Reading passage:
-- START --

Wood movement as it Effects Joinery

Moisture’s effect on Wood

Most hobby woodworkers and professionals with small woodshop operations are aware of the fact that wood ‘moves’ both before and after being assembled into the final product of our efforts.  Most of us know that we can do things that will allow for this phenomenon and take the necessary steps to avoid problems.  Still, we often see examples of work that has not accommodated wood movement; for example: cleats, screwed and glued across tabletops in a deliberate attempt to restrict wood movement.   We base much of our knowledge of the techniques we use on our personal history.  “I’ve done this before, and it worked!”  Even so, it takes little effort to make the necessary adjustments to technique if we know just a few basics.  Unfortunately, these basics are usually shrouded in a cloak of scientific jargon and formulations that put off the average woodworker, and thus he/she just gives up on digging deeper.

-- END --

Condense the paragraph beginning "Most hobby woodworkers and professionals" from the wood movement text into a short bulleted list that keeps its main points. The listing after this has nothing to do with the task.

Extracted entries:
-- START --

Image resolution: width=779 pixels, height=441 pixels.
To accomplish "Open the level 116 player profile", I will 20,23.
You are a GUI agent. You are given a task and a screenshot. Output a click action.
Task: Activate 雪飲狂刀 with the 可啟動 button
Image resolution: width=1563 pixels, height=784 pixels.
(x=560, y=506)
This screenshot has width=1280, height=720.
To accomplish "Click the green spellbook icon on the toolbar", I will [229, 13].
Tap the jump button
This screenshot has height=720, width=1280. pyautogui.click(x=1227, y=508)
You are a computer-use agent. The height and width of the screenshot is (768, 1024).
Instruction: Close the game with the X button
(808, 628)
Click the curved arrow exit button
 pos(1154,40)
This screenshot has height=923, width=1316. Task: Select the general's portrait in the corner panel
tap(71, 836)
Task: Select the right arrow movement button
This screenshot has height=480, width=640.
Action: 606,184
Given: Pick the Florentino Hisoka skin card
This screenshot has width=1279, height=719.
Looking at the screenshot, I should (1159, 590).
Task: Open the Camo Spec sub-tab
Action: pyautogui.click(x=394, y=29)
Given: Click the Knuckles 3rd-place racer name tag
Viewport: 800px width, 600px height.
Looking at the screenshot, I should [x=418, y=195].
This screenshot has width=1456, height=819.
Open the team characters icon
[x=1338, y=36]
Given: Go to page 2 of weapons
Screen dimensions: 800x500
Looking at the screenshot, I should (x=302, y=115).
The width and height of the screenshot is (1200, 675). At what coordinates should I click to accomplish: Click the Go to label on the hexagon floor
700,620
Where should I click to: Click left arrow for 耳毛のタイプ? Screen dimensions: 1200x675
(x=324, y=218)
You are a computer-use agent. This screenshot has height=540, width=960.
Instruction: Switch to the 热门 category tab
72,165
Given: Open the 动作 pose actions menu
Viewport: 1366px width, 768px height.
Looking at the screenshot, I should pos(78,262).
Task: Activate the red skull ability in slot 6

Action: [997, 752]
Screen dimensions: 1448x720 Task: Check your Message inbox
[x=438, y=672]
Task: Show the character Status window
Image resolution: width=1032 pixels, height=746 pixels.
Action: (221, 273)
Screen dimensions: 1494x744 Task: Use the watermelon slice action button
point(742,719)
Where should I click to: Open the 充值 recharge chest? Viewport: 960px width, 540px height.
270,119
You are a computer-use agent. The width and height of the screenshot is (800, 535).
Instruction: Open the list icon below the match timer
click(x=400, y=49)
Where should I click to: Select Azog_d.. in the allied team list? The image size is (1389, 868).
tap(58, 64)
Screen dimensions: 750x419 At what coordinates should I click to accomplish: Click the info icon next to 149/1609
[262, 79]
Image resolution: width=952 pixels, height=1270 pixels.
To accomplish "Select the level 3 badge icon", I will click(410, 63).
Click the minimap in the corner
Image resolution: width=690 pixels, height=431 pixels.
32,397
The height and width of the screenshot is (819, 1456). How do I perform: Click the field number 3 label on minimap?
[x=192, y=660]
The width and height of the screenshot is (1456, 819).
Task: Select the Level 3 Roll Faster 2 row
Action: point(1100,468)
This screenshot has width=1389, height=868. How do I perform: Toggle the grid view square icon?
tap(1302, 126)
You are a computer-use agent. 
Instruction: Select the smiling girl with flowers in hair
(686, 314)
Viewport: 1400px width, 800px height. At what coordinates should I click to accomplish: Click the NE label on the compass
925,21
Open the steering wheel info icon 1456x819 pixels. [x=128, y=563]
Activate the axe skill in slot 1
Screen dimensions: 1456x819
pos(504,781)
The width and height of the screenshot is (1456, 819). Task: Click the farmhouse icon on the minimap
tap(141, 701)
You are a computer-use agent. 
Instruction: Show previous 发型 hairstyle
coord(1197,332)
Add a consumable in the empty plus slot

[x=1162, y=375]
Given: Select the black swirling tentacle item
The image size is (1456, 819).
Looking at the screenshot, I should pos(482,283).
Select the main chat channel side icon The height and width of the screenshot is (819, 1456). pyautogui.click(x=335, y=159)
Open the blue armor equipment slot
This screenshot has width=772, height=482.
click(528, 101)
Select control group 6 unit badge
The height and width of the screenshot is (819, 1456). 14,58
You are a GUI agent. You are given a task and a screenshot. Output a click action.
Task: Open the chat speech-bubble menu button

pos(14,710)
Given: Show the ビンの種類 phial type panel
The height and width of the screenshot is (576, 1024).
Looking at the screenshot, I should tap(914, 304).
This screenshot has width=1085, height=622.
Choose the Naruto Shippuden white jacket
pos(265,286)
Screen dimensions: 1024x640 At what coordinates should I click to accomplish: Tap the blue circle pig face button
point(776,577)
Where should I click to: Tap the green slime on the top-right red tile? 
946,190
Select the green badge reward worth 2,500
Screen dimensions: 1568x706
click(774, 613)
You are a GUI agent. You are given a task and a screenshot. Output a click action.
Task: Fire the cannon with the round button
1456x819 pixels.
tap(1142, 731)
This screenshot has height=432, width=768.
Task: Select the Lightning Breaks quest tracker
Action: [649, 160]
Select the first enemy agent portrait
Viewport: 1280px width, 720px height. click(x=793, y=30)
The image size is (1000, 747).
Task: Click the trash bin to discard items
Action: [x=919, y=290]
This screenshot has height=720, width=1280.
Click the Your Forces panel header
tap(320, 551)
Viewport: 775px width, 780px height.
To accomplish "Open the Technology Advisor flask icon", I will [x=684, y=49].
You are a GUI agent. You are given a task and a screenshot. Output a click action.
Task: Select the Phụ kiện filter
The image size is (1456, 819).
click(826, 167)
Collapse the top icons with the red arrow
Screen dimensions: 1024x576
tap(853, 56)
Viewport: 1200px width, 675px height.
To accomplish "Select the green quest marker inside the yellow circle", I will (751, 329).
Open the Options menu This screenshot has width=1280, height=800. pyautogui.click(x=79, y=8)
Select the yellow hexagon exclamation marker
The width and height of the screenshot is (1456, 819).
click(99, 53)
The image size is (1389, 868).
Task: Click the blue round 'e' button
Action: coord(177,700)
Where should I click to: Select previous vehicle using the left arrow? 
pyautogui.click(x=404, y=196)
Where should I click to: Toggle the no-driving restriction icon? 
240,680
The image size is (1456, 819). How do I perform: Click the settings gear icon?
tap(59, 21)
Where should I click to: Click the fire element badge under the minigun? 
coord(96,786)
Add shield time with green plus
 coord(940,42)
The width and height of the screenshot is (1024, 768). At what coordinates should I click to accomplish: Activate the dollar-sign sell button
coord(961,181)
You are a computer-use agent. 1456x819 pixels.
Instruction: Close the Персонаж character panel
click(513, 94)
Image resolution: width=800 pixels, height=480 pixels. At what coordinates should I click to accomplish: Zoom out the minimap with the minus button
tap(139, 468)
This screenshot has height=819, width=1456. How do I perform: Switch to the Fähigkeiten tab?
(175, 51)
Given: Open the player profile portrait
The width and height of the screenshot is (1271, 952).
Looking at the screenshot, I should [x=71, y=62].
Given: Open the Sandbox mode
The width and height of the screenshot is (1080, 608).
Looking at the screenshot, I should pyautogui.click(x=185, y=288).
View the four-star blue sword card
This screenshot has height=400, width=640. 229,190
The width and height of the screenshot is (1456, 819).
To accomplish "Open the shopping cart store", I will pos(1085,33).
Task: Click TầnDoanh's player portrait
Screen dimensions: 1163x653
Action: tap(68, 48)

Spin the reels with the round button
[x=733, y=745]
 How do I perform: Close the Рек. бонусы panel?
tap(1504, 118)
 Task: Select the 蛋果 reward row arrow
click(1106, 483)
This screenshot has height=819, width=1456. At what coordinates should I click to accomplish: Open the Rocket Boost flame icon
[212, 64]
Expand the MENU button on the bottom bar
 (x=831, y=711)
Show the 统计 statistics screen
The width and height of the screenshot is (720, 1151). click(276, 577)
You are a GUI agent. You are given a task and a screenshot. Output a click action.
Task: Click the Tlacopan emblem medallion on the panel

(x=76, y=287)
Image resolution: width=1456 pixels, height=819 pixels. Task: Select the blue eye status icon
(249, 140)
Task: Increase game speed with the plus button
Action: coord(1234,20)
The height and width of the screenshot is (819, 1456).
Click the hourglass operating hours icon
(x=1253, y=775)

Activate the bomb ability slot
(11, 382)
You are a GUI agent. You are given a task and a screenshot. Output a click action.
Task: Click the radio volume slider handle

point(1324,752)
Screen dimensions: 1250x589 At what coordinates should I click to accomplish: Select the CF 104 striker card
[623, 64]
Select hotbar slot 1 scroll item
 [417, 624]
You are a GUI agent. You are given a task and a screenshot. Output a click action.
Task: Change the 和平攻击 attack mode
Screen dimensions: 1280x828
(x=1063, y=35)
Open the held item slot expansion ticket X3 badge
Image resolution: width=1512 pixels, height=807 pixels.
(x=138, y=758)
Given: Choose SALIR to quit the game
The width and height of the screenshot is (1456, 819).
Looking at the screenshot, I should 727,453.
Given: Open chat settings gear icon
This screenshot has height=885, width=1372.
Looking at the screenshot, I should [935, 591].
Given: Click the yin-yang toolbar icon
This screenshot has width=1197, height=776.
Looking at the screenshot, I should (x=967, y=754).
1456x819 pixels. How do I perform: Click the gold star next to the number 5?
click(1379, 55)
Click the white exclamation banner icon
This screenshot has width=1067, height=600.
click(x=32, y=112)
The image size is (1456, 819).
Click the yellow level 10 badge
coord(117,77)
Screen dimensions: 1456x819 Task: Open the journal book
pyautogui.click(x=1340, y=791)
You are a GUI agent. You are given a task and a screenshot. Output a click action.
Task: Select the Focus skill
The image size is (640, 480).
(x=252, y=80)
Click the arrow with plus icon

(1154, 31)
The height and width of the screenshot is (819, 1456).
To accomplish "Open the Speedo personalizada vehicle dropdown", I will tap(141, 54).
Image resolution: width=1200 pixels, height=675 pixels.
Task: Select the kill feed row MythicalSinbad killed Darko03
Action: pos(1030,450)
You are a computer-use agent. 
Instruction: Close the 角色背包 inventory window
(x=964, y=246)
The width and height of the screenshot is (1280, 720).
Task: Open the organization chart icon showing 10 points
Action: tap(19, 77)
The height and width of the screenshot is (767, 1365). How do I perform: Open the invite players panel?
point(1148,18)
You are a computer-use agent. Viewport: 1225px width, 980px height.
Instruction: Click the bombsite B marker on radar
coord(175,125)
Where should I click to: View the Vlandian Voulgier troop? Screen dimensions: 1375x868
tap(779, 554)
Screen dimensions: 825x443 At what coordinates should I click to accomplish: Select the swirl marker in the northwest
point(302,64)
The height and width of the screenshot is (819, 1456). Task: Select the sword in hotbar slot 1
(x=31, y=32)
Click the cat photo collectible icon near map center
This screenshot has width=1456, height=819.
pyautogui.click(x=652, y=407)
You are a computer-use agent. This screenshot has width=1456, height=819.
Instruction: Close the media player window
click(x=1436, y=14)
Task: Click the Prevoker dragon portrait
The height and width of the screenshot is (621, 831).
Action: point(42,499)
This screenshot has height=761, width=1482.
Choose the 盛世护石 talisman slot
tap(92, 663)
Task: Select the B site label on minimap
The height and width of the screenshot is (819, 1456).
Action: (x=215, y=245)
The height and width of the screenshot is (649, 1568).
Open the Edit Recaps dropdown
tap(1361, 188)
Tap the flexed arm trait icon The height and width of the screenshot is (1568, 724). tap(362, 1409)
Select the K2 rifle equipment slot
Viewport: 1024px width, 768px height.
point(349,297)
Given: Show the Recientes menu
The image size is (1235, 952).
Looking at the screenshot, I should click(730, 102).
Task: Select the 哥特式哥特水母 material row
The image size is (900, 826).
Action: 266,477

-- END --

Exercise solution:
- Hobbyists and small-shop professionals generally know that wood moves both before and after assembly.
- Most know steps can be taken to allow for this and avoid problems.
- Yet work that ignores wood movement is still common, such as cleats screwed and glued across tabletops to restrict it.
- Much of our technique rests on personal experience ("I've done this before, and it worked!").
- Adjusting technique takes little effort once a few basics are known.
- Those basics are usually buried in scientific jargon and formulas, which discourages the average woodworker from looking further.